→ **Article**:
# Finetune Mistral-7B-Instruct with QLoRA for Text-to-SQL

This notebook walks through **end-to-end fine-tuning** of
`mistralai/Mistral-7B-Instruct-v0.1` for **Text-to-SQL** using:

- The preprocessed instruction-tuning dataset in `data/processed/*.jsonl`.
- **QLoRA** (4-bit quantization + LoRA adapters).
- **Unsloth** + **bitsandbytes** for efficient training.
- **TRL**'s `SFTTrainer` for supervised fine-tuning.

We assume you are running this in a GPU environment (e.g., Google Colab).

## What you will learn

1. How QLoRA works conceptually and why it is well-suited for 7B models.
2. How schema-grounded prompts (including `CREATE TABLE` context) help
   reduce schema hallucinations in Text-to-SQL.
3. How to load and inspect the preprocessed dataset.
4. How to format prompts for supervised fine-tuning.

→ **What the task asks**: Copy the Text-to-SQL notebook passage starting with "## What you" and going on through "the preprocessed dataset.", changing "schema-grounded prompts" to "schema-aware prompts". The items have nothing to do with this.

A block of data:

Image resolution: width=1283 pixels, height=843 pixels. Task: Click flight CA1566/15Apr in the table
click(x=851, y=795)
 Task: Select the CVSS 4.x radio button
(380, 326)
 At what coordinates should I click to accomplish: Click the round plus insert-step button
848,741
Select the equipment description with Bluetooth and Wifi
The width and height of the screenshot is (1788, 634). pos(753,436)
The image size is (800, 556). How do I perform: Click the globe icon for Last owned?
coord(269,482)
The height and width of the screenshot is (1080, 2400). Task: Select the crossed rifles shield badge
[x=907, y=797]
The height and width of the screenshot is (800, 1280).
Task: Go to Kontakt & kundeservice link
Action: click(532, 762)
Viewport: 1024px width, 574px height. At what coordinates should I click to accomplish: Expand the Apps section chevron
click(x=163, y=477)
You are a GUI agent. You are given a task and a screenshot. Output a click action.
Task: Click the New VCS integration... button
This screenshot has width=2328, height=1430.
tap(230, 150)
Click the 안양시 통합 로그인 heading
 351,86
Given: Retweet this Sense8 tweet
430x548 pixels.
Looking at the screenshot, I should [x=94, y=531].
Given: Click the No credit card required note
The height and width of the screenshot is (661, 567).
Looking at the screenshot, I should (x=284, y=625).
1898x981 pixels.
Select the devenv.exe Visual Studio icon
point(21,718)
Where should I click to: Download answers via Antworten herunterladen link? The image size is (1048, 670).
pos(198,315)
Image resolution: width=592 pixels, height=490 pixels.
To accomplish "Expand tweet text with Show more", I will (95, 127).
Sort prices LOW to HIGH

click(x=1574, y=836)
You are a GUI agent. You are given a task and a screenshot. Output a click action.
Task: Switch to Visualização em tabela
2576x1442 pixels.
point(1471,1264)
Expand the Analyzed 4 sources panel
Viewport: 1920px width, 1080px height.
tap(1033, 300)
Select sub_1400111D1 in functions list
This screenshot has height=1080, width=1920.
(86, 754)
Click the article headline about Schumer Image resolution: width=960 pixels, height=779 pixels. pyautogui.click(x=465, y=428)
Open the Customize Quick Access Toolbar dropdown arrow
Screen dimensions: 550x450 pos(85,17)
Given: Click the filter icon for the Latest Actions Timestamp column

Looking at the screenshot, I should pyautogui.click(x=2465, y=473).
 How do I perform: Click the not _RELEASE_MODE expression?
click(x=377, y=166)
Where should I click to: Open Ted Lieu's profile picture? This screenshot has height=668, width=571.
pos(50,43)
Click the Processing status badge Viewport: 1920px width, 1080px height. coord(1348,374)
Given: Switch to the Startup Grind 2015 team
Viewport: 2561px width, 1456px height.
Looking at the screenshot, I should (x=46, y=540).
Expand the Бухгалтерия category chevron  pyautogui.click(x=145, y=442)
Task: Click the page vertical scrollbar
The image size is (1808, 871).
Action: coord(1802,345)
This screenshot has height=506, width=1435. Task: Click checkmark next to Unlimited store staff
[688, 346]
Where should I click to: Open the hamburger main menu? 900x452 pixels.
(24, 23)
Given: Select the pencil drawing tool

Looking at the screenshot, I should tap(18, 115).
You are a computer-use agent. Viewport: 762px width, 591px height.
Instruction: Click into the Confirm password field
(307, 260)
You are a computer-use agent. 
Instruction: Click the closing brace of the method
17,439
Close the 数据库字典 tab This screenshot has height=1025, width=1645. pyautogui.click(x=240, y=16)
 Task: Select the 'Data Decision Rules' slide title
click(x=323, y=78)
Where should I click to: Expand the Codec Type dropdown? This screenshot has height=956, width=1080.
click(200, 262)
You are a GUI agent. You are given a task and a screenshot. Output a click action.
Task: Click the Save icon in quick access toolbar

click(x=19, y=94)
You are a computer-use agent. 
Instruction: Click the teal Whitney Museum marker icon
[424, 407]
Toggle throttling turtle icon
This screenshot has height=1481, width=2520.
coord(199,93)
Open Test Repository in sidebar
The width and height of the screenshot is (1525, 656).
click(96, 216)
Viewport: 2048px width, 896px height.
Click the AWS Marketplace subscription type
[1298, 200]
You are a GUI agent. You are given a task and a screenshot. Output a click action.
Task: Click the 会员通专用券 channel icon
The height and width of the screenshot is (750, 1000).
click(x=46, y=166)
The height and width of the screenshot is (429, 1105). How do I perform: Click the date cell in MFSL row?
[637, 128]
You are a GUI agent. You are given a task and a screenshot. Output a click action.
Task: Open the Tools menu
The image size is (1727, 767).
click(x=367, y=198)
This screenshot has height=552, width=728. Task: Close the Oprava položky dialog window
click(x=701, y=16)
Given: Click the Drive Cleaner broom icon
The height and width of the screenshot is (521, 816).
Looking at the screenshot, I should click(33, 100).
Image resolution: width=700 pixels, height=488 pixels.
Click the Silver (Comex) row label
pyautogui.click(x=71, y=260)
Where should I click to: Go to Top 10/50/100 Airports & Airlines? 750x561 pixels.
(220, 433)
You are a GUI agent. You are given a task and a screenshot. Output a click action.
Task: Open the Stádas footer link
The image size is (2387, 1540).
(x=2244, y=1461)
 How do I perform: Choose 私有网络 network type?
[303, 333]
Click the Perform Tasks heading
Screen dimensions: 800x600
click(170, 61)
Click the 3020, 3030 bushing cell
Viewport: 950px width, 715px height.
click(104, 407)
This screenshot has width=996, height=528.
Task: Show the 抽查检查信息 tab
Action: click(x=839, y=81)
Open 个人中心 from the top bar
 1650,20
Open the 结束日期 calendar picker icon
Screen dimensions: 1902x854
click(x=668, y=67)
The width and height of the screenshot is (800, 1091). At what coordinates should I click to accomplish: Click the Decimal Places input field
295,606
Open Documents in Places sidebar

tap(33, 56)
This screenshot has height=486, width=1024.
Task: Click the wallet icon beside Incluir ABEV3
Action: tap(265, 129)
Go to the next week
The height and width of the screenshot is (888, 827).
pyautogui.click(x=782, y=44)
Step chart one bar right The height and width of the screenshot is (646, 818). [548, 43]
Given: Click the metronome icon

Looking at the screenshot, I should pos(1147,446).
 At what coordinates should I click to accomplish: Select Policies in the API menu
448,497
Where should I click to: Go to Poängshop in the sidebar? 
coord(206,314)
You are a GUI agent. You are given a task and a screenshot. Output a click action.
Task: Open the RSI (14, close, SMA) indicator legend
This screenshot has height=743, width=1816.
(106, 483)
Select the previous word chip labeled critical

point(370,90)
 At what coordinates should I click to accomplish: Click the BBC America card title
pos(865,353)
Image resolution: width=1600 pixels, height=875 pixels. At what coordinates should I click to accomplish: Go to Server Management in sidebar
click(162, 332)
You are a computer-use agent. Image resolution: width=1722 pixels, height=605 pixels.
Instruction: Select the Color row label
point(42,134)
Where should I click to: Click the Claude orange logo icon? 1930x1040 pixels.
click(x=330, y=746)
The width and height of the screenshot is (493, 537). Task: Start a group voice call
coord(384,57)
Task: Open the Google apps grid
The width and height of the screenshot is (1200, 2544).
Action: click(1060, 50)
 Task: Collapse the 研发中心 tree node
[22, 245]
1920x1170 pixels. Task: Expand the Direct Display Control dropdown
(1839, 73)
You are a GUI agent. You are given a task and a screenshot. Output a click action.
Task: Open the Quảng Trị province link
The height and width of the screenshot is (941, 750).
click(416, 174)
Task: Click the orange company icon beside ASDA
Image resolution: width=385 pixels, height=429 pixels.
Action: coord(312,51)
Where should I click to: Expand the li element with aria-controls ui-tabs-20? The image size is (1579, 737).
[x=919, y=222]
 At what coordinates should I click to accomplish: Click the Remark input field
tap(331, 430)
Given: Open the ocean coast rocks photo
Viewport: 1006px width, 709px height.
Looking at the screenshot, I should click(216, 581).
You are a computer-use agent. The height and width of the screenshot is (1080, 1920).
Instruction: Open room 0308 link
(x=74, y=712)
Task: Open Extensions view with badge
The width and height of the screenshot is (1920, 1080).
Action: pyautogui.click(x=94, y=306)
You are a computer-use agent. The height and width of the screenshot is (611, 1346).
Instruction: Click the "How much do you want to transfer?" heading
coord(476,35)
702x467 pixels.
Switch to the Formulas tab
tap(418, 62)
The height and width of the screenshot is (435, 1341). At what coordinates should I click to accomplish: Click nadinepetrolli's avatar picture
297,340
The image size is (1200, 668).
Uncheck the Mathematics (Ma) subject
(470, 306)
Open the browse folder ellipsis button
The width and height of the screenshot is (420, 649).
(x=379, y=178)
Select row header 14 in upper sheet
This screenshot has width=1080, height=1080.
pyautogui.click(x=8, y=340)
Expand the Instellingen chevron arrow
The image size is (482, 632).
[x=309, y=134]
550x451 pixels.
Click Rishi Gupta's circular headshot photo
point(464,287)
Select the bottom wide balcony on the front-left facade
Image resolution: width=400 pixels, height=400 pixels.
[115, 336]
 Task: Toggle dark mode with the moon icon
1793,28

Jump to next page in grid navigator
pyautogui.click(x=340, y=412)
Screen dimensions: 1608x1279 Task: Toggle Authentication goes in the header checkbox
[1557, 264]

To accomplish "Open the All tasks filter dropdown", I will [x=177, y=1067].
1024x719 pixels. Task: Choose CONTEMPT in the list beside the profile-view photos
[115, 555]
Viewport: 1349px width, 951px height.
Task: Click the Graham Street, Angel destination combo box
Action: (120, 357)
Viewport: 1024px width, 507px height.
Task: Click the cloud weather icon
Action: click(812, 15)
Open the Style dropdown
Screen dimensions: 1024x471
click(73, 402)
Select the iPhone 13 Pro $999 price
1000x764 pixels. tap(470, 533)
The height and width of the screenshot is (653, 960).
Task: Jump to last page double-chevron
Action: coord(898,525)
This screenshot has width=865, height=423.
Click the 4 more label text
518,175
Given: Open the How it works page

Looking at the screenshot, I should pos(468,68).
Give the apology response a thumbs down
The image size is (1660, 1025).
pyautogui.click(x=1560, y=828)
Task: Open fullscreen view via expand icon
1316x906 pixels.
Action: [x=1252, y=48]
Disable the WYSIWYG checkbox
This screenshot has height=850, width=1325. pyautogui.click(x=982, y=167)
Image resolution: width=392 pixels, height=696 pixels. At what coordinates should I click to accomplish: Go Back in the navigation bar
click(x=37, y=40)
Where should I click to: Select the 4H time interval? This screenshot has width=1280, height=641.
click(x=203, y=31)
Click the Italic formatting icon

→ **Solution to this problem**:
## What you will learn

1. How QLoRA works conceptually and why it is well-suited for 7B models.
2. How schema-aware prompts (including `CREATE TABLE` context) help
   reduce schema hallucinations in Text-to-SQL.
3. How to load and inspect the preprocessed dataset.